:: Instructions to follow ::
Rewrite these items as a numbered list and drop any blank lines.

-- start --

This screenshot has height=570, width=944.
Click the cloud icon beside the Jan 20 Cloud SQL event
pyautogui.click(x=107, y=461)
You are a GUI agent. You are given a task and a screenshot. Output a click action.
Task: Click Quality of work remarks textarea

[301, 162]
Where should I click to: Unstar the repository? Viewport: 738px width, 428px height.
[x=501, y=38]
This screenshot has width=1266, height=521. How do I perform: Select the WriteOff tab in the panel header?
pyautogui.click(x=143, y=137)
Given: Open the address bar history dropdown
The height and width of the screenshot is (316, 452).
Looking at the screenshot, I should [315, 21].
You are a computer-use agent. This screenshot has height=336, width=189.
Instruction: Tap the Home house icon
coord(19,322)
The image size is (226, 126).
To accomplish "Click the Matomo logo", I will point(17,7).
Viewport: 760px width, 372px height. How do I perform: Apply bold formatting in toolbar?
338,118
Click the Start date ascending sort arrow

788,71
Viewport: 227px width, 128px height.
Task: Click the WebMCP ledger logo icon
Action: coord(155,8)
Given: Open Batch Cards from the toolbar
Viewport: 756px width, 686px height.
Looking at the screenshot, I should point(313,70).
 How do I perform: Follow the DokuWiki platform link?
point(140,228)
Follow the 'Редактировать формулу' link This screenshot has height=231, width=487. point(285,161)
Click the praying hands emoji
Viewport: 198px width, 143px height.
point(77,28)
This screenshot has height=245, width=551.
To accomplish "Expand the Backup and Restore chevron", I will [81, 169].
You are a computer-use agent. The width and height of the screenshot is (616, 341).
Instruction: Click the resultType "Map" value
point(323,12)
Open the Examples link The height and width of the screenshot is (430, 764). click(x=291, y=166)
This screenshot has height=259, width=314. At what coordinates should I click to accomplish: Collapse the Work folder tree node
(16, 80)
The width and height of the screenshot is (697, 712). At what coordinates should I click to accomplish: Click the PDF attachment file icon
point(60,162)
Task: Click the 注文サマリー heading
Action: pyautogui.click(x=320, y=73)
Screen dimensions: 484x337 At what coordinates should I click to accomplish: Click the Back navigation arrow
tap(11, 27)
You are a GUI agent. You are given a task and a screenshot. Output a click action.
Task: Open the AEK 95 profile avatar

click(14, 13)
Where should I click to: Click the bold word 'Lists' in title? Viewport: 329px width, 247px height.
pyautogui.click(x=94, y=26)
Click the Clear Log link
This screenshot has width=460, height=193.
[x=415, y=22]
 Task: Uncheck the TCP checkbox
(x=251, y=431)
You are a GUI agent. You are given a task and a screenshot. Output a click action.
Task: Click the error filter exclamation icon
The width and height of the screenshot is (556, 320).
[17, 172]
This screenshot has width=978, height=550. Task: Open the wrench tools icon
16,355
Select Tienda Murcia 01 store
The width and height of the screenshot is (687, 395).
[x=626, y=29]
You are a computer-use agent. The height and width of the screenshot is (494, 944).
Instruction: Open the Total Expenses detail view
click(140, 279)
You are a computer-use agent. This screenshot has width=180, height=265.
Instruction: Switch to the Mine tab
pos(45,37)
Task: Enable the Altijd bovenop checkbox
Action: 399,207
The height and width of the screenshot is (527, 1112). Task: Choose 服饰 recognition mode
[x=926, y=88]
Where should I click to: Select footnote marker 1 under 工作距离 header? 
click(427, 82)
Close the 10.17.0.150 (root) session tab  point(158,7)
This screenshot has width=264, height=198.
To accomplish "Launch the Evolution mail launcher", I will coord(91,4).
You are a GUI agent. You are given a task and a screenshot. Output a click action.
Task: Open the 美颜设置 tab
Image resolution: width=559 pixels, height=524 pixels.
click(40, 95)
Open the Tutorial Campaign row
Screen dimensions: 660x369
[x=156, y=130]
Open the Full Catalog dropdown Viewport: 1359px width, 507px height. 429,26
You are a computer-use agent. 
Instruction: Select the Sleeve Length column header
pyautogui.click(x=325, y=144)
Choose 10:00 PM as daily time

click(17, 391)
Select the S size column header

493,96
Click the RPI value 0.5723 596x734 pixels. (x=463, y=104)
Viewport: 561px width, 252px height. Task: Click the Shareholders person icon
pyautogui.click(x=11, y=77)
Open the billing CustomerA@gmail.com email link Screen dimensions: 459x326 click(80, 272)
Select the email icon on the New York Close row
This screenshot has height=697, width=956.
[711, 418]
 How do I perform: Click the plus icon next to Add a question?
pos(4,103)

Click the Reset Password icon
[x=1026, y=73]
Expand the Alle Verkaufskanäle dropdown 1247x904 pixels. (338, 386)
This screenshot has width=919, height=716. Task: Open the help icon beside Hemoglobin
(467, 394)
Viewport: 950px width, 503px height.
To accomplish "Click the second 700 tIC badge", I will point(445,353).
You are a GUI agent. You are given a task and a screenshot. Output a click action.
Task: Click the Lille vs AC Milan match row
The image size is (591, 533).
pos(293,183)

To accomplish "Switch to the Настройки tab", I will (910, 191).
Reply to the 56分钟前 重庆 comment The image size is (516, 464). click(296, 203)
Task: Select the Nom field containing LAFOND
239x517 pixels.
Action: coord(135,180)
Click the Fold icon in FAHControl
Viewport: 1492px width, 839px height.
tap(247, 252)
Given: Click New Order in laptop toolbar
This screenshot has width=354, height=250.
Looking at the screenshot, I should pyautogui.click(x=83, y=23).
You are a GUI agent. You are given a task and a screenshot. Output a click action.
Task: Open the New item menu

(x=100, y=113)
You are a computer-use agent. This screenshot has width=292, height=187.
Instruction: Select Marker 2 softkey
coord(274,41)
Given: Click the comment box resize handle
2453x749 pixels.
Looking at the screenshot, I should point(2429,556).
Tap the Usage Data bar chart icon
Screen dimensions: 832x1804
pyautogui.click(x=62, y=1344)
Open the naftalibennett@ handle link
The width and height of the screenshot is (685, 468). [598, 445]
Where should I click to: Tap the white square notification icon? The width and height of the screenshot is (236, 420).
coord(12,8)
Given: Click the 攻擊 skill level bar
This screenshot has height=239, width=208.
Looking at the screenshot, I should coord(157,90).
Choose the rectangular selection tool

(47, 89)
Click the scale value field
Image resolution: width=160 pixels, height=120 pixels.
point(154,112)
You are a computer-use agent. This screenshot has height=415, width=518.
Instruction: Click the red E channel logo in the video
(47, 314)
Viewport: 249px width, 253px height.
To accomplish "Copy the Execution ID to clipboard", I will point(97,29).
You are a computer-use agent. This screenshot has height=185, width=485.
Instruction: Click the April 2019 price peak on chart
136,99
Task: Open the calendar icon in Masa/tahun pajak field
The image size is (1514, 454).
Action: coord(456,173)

-- end --

:: Response to the exercise ::
1. This screenshot has height=570, width=944.
2. Click the cloud icon beside the Jan 20 Cloud SQL event
3. pyautogui.click(x=107, y=461)
4. You are a GUI agent. You are given a task and a screenshot. Output a click action.
5. Task: Click Quality of work remarks textarea
6. [301, 162]
7. Where should I click to: Unstar the repository? Viewport: 738px width, 428px height.
8. [x=501, y=38]
9. This screenshot has width=1266, height=521. How do I perform: Select the WriteOff tab in the panel header?
10. pyautogui.click(x=143, y=137)
11. Given: Open the address bar history dropdown
12. The height and width of the screenshot is (316, 452).
13. Looking at the screenshot, I should [315, 21].
14. You are a computer-use agent. This screenshot has height=336, width=189.
15. Instruction: Tap the Home house icon
16. coord(19,322)
17. The image size is (226, 126).
18. To accomplish "Click the Matomo logo", I will point(17,7).
19. Viewport: 760px width, 372px height. How do I perform: Apply bold formatting in toolbar?
20. 338,118
21. Click the Start date ascending sort arrow
22. 788,71
23. Viewport: 227px width, 128px height.
24. Task: Click the WebMCP ledger logo icon
25. Action: coord(155,8)
26. Given: Open Batch Cards from the toolbar
27. Viewport: 756px width, 686px height.
28. Looking at the screenshot, I should point(313,70).
29.  How do I perform: Follow the DokuWiki platform link?
30. point(140,228)
31. Follow the 'Редактировать формулу' link This screenshot has height=231, width=487. point(285,161)
32. Click the praying hands emoji
33. Viewport: 198px width, 143px height.
34. point(77,28)
35. This screenshot has height=245, width=551.
36. To accomplish "Expand the Backup and Restore chevron", I will [81, 169].
37. You are a computer-use agent. The width and height of the screenshot is (616, 341).
38. Instruction: Click the resultType "Map" value
39. point(323,12)
40. Open the Examples link The height and width of the screenshot is (430, 764). click(x=291, y=166)
41. This screenshot has height=259, width=314. At what coordinates should I click to accomplish: Collapse the Work folder tree node
42. (16, 80)
43. The width and height of the screenshot is (697, 712). At what coordinates should I click to accomplish: Click the PDF attachment file icon
44. point(60,162)
45. Task: Click the 注文サマリー heading
46. Action: pyautogui.click(x=320, y=73)
47. Screen dimensions: 484x337 At what coordinates should I click to accomplish: Click the Back navigation arrow
48. tap(11, 27)
49. You are a GUI agent. You are given a task and a screenshot. Output a click action.
50. Task: Open the AEK 95 profile avatar
51. click(14, 13)
52. Where should I click to: Click the bold word 'Lists' in title? Viewport: 329px width, 247px height.
53. pyautogui.click(x=94, y=26)
54. Click the Clear Log link
55. This screenshot has width=460, height=193.
56. [x=415, y=22]
57.  Task: Uncheck the TCP checkbox
58. (x=251, y=431)
59. You are a GUI agent. You are given a task and a screenshot. Output a click action.
60. Task: Click the error filter exclamation icon
61. The width and height of the screenshot is (556, 320).
62. [17, 172]
63. This screenshot has width=978, height=550. Task: Open the wrench tools icon
64. 16,355
65. Select Tienda Murcia 01 store
66. The width and height of the screenshot is (687, 395).
67. [x=626, y=29]
68. You are a computer-use agent. The height and width of the screenshot is (494, 944).
69. Instruction: Open the Total Expenses detail view
70. click(140, 279)
71. You are a computer-use agent. This screenshot has width=180, height=265.
72. Instruction: Switch to the Mine tab
73. pos(45,37)
74. Task: Enable the Altijd bovenop checkbox
75. Action: 399,207
76. The height and width of the screenshot is (527, 1112). Task: Choose 服饰 recognition mode
77. [x=926, y=88]
78. Where should I click to: Select footnote marker 1 under 工作距离 header? 
79. click(427, 82)
80. Close the 10.17.0.150 (root) session tab  point(158,7)
81. This screenshot has width=264, height=198.
82. To accomplish "Launch the Evolution mail launcher", I will coord(91,4).
83. You are a GUI agent. You are given a task and a screenshot. Output a click action.
84. Task: Open the 美颜设置 tab
85. Image resolution: width=559 pixels, height=524 pixels.
86. click(40, 95)
87. Open the Tutorial Campaign row
88. Screen dimensions: 660x369
89. [x=156, y=130]
90. Open the Full Catalog dropdown Viewport: 1359px width, 507px height. 429,26
91. You are a computer-use agent. 
92. Instruction: Select the Sleeve Length column header
93. pyautogui.click(x=325, y=144)
94. Choose 10:00 PM as daily time
95. click(17, 391)
96. Select the S size column header
97. 493,96
98. Click the RPI value 0.5723 596x734 pixels. (x=463, y=104)
99. Viewport: 561px width, 252px height. Task: Click the Shareholders person icon
100. pyautogui.click(x=11, y=77)
101. Open the billing CustomerA@gmail.com email link Screen dimensions: 459x326 click(80, 272)
102. Select the email icon on the New York Close row
103. This screenshot has height=697, width=956.
104. [711, 418]
105.  How do I perform: Click the plus icon next to Add a question?
106. pos(4,103)
107. Click the Reset Password icon
108. [x=1026, y=73]
109. Expand the Alle Verkaufskanäle dropdown 1247x904 pixels. (338, 386)
110. This screenshot has width=919, height=716. Task: Open the help icon beside Hemoglobin
111. (467, 394)
112. Viewport: 950px width, 503px height.
113. To accomplish "Click the second 700 tIC badge", I will point(445,353).
114. You are a GUI agent. You are given a task and a screenshot. Output a click action.
115. Task: Click the Lille vs AC Milan match row
116. The image size is (591, 533).
117. pos(293,183)
118. To accomplish "Switch to the Настройки tab", I will (910, 191).
119. Reply to the 56分钟前 重庆 comment The image size is (516, 464). click(296, 203)
120. Task: Select the Nom field containing LAFOND
121. 239x517 pixels.
122. Action: coord(135,180)
123. Click the Fold icon in FAHControl
124. Viewport: 1492px width, 839px height.
125. tap(247, 252)
126. Given: Click New Order in laptop toolbar
127. This screenshot has width=354, height=250.
128. Looking at the screenshot, I should pyautogui.click(x=83, y=23).
129. You are a GUI agent. You are given a task and a screenshot. Output a click action.
130. Task: Open the New item menu
131. (x=100, y=113)
132. You are a computer-use agent. This screenshot has width=292, height=187.
133. Instruction: Select Marker 2 softkey
134. coord(274,41)
135. Given: Click the comment box resize handle
136. 2453x749 pixels.
137. Looking at the screenshot, I should point(2429,556).
138. Tap the Usage Data bar chart icon
139. Screen dimensions: 832x1804
140. pyautogui.click(x=62, y=1344)
141. Open the naftalibennett@ handle link
142. The width and height of the screenshot is (685, 468). [598, 445]
143. Where should I click to: Tap the white square notification icon? The width and height of the screenshot is (236, 420).
144. coord(12,8)
145. Given: Click the 攻擊 skill level bar
146. This screenshot has height=239, width=208.
147. Looking at the screenshot, I should coord(157,90).
148. Choose the rectangular selection tool
149. (47, 89)
150. Click the scale value field
151. Image resolution: width=160 pixels, height=120 pixels.
152. point(154,112)
153. You are a computer-use agent. This screenshot has height=415, width=518.
154. Instruction: Click the red E channel logo in the video
155. (47, 314)
156. Viewport: 249px width, 253px height.
157. To accomplish "Copy the Execution ID to clipboard", I will point(97,29).
158. You are a computer-use agent. This screenshot has height=185, width=485.
159. Instruction: Click the April 2019 price peak on chart
160. 136,99
161. Task: Open the calendar icon in Masa/tahun pajak field
162. The image size is (1514, 454).
163. Action: coord(456,173)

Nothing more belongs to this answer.